L’Italia del XX secolo
Di famiglia ebraica sefardita, Rita Levi Montalcini era figlia dell’ingegnere e matematico Adamo Levi e della pittrice Adele Montalcini. Crebbe nell’ambiente colto e stimolante della Torino del Primo dopo guerra, dove la comunità ebraica era stimata e integrata, nonostante fosse ancora evidente lo stampo vittoriano di una società nella quale dominava ancora la figura maschile. La stessa Montalcini ammise che la volontà di suo padre era che lei si sposasse e diventasse una buona madre di famiglia, ordine al quale la scienziata contravvenne per amore della medicina.
Gli anni della Seconda Guerra Mondiale
Con la promulgazione delle Leggi Razziali nel 1938, la Montalcini non poté frequentare l’università in quanto ebrea, ma, pur di proseguire le proprie ricerche, si costruì in seguito, nel pieno della Seconda Guerra Mondiale, un laboratorio in camera da letto.
Le leggi razziali la costrinsero a lasciare il paese: per lei, “figlia” della borghesia intellettuale torinese e di una comunità ebraica laica, l’esilio fu un obbligo.
Furono anni assai travagliati per il mondo e per l’Europa. Nel corso della Seconda guerra mondiale era assai difficile trovare luoghi dove poter stare tranquilli, a maggior ragione quando si era una donna ebrea che compiva ricerche in ambito medico. Nel suo girovagare, La Montalcini approdò nel 1943 a Firenze, dove visse in clandestinità per qualche anno, prestando fra l’altro la sua collaborazione come medico volontario fra gli Alleati.
La seconda metà del ‘900
Con la fine della guerra nel 1945, la vita della scienziata subì una svolta in positivo.

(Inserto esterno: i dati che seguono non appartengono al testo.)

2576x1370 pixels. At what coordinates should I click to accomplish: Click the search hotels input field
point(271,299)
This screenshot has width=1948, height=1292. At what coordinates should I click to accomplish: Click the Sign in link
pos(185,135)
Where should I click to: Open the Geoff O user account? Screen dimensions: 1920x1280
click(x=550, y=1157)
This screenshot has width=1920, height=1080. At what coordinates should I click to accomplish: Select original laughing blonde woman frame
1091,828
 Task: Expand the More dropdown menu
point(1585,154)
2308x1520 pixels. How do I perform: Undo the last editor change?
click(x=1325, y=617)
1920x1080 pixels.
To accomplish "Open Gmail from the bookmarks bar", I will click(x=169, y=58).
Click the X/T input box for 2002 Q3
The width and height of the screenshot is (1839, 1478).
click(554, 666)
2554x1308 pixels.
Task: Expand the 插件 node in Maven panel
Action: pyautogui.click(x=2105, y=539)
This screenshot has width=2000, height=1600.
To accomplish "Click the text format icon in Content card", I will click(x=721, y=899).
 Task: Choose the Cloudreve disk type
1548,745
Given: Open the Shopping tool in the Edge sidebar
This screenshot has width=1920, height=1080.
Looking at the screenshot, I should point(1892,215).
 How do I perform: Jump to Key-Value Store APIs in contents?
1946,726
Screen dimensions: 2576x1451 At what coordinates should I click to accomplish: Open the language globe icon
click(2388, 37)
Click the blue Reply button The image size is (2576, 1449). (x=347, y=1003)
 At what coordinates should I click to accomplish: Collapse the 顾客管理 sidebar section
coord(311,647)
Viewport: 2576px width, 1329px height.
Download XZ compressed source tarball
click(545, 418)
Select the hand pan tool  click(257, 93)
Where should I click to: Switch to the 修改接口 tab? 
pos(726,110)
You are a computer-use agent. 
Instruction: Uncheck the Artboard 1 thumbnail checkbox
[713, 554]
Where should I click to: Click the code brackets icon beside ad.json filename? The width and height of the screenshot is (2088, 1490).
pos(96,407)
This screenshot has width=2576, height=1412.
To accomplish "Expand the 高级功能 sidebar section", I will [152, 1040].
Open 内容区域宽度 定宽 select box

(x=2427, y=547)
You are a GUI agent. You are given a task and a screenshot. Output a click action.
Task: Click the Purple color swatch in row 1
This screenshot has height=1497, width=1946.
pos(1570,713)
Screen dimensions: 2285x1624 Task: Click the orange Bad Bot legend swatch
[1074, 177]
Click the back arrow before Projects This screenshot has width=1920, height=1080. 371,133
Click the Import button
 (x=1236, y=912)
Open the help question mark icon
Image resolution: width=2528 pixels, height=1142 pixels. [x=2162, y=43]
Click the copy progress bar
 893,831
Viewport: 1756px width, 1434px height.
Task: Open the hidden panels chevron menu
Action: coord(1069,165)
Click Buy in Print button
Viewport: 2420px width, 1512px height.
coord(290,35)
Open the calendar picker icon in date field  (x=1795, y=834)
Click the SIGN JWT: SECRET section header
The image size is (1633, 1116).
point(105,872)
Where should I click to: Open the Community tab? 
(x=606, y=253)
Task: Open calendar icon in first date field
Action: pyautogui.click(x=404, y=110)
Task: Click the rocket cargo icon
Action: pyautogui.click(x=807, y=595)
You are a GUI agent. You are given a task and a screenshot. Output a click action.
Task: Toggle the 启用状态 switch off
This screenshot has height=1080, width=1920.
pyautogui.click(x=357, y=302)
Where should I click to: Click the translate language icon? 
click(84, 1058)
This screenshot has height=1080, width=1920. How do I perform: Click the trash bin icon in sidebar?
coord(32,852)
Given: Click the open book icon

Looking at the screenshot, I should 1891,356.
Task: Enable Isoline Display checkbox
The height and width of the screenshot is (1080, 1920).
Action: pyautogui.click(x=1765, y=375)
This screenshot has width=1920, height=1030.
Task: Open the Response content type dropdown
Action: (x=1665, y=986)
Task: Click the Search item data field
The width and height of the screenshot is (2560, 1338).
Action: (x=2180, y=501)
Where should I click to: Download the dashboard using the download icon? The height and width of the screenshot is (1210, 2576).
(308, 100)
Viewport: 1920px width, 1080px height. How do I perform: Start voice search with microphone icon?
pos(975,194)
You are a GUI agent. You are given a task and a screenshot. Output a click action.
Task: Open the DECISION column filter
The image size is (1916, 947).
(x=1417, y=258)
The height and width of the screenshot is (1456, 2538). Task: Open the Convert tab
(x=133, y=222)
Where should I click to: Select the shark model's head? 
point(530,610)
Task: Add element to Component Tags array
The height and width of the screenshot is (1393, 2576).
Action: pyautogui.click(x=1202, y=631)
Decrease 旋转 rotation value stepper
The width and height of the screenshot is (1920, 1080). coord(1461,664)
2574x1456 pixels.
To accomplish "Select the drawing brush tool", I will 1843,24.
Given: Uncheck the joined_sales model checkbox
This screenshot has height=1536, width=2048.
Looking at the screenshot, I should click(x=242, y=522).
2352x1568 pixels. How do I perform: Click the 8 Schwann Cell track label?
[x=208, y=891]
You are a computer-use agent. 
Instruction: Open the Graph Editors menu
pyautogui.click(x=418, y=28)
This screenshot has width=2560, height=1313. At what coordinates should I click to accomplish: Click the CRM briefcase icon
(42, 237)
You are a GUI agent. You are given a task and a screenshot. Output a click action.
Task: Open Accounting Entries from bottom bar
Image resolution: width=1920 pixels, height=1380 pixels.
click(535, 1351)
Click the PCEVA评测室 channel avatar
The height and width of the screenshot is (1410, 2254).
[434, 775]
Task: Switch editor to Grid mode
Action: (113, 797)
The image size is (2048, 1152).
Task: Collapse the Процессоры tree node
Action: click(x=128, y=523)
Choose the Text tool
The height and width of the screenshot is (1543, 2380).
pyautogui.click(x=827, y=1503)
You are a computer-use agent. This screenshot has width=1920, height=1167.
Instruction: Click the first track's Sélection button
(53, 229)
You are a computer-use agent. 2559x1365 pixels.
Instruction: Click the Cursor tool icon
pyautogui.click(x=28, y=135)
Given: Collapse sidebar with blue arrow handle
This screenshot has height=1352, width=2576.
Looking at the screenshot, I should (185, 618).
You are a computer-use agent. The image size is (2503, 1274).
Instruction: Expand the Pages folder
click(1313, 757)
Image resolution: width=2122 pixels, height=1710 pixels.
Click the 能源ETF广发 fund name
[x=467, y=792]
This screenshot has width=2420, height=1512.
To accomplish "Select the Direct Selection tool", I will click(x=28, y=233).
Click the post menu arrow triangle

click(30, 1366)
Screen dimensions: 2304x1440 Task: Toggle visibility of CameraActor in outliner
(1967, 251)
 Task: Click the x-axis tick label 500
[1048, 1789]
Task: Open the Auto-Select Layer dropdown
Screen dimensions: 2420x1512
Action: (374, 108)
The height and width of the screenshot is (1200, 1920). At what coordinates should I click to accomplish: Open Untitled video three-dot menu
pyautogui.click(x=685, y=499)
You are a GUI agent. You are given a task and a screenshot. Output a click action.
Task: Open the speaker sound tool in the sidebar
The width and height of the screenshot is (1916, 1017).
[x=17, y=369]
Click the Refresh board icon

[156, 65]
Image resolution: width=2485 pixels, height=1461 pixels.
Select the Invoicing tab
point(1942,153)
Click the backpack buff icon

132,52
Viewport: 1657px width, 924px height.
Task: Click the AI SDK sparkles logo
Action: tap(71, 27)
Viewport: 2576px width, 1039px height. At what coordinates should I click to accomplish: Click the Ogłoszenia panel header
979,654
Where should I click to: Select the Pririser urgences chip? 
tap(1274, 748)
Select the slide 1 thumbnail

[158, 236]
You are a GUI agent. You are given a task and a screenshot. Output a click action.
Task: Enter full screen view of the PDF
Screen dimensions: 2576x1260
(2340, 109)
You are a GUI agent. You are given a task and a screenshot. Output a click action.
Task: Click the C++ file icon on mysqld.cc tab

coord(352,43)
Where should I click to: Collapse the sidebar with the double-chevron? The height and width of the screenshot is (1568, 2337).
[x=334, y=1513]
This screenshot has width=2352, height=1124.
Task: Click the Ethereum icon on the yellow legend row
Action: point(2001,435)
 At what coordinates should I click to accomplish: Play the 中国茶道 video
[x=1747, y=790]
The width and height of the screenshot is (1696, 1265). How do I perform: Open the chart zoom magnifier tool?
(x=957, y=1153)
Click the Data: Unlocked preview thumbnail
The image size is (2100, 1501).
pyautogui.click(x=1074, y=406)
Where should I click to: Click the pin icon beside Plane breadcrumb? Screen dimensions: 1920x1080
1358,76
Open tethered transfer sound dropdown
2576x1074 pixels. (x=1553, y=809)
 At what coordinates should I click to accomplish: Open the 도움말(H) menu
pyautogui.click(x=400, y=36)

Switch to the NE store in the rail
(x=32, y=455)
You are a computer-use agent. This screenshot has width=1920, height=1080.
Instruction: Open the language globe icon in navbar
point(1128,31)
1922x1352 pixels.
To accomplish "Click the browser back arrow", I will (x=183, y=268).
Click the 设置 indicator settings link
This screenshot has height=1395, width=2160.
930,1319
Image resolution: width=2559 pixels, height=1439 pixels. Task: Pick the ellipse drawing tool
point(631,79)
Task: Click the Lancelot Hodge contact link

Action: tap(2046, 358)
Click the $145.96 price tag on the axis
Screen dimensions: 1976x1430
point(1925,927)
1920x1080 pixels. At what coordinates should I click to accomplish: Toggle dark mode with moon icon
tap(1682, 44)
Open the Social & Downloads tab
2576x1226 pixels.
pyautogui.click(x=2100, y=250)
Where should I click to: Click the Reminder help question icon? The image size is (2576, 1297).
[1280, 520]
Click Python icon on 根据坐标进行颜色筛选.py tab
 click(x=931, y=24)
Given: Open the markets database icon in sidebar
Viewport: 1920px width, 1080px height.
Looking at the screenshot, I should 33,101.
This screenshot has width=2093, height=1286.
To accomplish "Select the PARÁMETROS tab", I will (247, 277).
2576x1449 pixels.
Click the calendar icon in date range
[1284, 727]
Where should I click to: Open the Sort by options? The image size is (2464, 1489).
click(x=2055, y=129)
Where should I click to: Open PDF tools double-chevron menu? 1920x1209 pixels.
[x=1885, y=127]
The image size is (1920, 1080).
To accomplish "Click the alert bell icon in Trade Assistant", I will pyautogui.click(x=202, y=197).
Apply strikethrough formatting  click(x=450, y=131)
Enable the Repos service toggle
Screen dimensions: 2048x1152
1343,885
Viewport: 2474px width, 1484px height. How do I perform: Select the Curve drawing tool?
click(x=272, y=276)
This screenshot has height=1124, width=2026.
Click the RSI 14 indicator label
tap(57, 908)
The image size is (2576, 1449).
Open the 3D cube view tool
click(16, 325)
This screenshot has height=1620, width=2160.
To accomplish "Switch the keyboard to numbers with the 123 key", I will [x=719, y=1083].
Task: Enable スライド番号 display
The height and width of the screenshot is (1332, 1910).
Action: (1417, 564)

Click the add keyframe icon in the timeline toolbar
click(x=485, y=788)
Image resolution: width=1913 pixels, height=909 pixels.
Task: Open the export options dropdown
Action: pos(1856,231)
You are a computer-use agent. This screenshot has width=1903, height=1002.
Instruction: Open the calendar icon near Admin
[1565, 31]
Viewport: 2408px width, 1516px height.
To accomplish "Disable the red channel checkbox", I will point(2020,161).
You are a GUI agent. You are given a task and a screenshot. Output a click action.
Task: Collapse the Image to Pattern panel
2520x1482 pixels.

La Montalcini infatti per i suoi importanti meriti fu chiamata alla prestigiosa Università di Washington dove fu insegnante, ricercatrice e studiosa: ebbe modo di procedere con le proprie ricerche fino a scoprire il Fattore di Crescita Nervosa, scoperta che le valse nel 1986 il Premio Nobel per la Medicina.
Non dimenticò mai gli ostacoli che era stata costretta ad affrontare per giungere a una posizione di prestigio internazionale in ambito medico e accademico e per tutto il corso della sua vita si impegnò concretamente per aiutare le donne, in particolar modo quelle dei Paesi più disagiati del mondo, affinché avessero la possibilità di studiare e fare ricerca.